# GKN Tunnels, Birmingham - Jan 2014



## PaulPowers (Jan 10, 2014)

This is my third visit and the third time I'm not happy with the pictures but an hour for dinner doesn't really give much time to explore a site and get decent pictures  

The site over the road is now completely flat but the reports of this side being demolished are a bit exaggerated 



> Guest Keen and Nettlefolds expanded through the acquirement of many companies, and the establishment of numerous subsidiaries, including Guest Keen and Nettlefolds (Midlands) Ltd which was established in 1948 and was made up of The Bolt & Nut Division in Darlaston, Staffordshire and the Screw Division in Smethwick, Birmingham. In the late 1960s the headquarters of Guest, Keen & Nettlefolds Ltd., by then an investment company, adjoined the Heath Street Works, Smethwick, a 50-acre complex run by G.K.N. Screws and Fasteners Ltd. and employing some 4,500 people.
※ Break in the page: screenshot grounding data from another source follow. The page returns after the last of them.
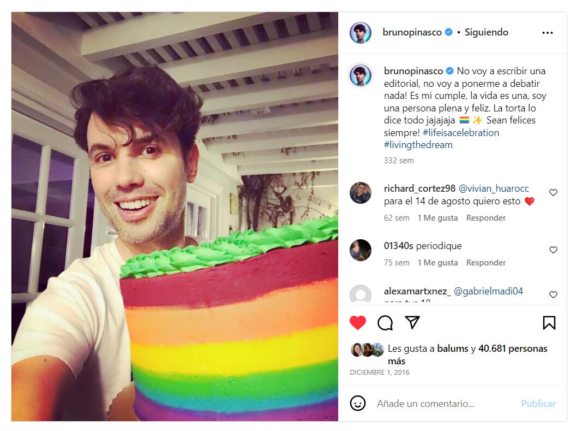Reply to 01340s comment with Responder
This screenshot has height=431, width=582.
point(486,263)
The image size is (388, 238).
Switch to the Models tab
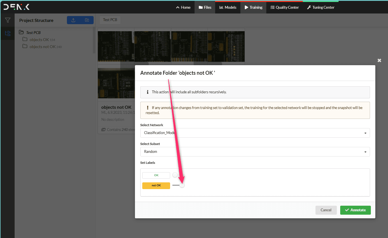click(x=228, y=7)
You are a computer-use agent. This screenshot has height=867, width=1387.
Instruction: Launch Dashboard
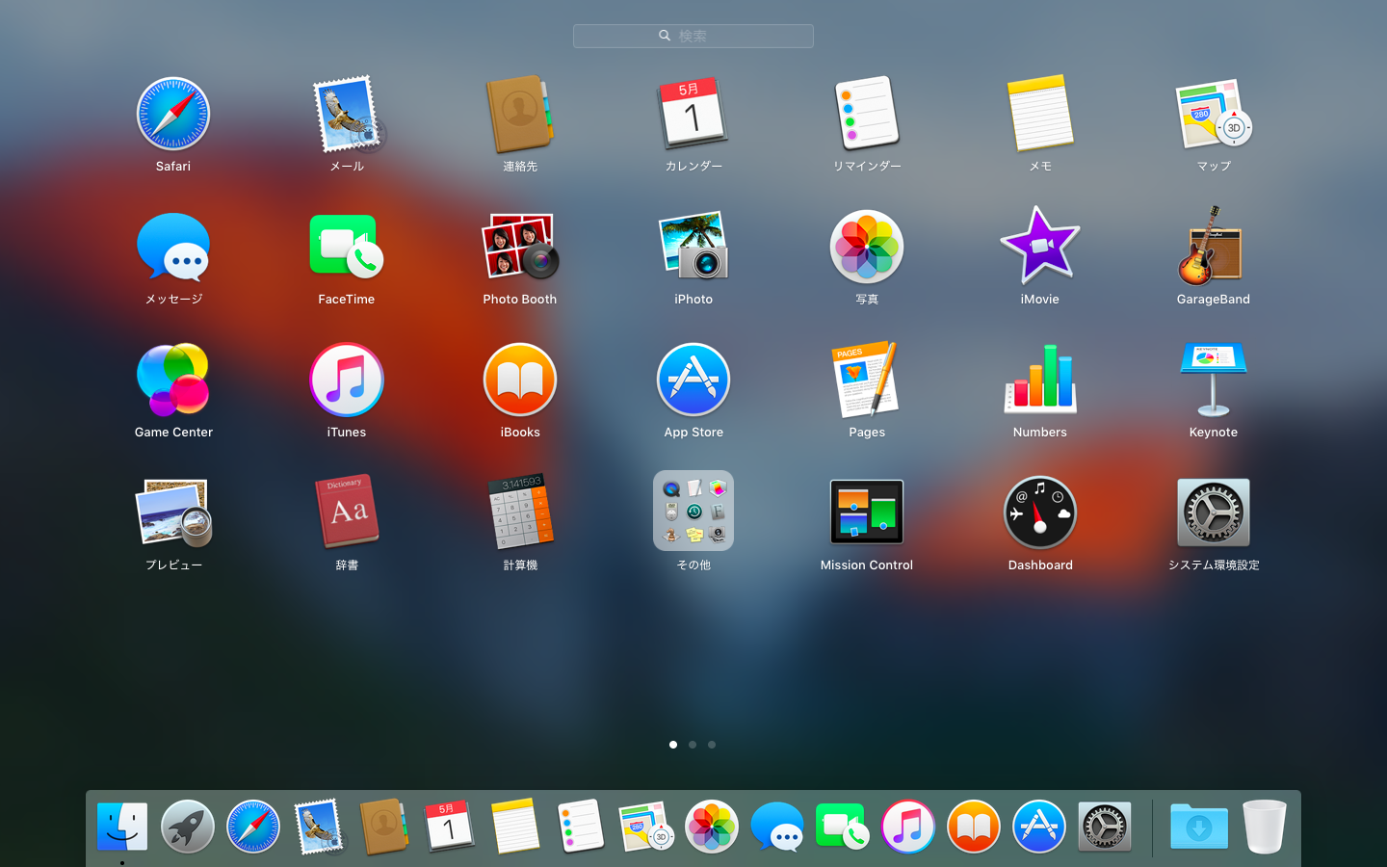coord(1040,512)
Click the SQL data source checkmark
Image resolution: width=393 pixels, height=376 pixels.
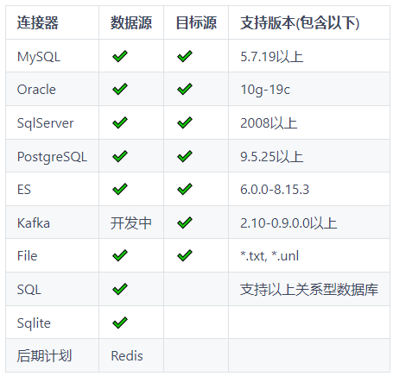[x=120, y=289]
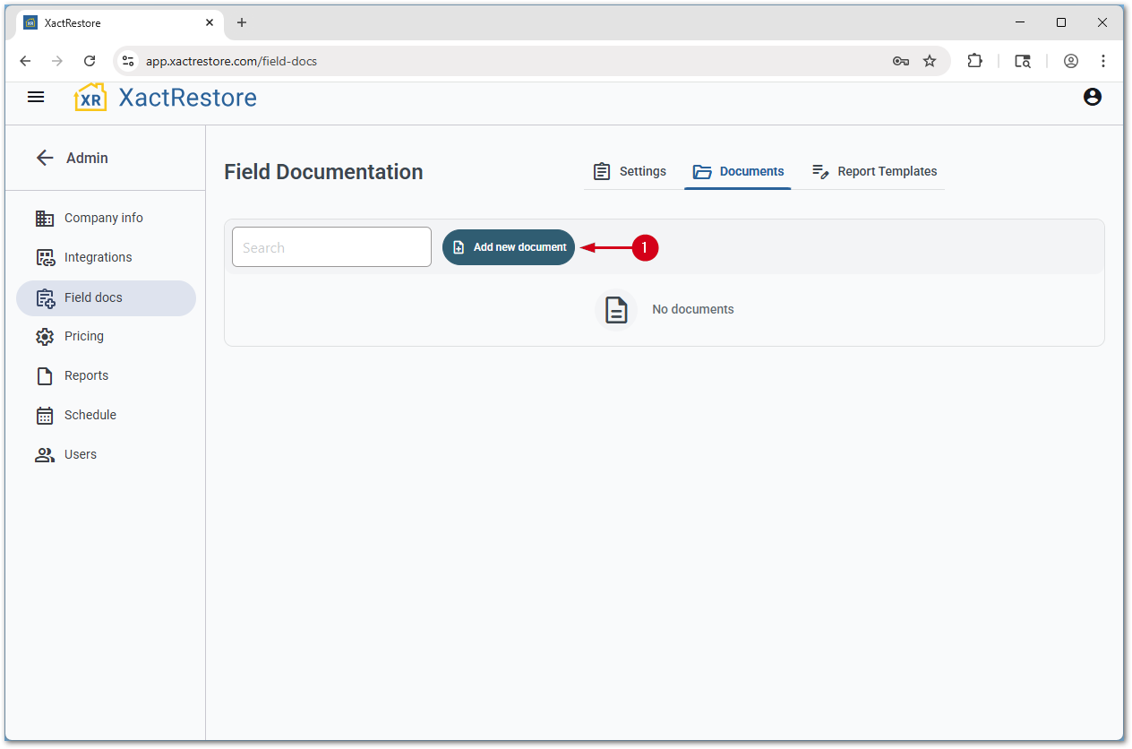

G.K.N. had several other subsidiaries in Smethwick: G.K.N. Distributors Ltd. had its headquarters at the London Works, while G.K.N. Group Services Ltd. was in Cranford Street, G.K.N. Reinforcements Ltd. in Alma Street, and G.K.N. Fasteners Corrosion Laboratory in Abberley Street. Smethwick Drop Forgings Ltd. of Rolfe Street, acquired by G.K.N. in 1963, was run as a subsidiary of G.K.N. Forgings Ltd.


----------



## UrbanX (Jan 10, 2014)

Nice one! Looks like its stood the tests of time well. 
Great photos as always!


----------



## flyboys90 (Jan 10, 2014)

Amazing number of pulley belts,great pics.


----------



## King Al (Jan 11, 2014)

Pics are fine! Like the room of belts


----------